→ Given data

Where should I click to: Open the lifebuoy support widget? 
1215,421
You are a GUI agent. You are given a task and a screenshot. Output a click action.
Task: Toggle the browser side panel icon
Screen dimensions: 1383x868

→ Given instruction
Count the lines in the items above that contain the word "click", and give only that number.

→ Answer to the problem
2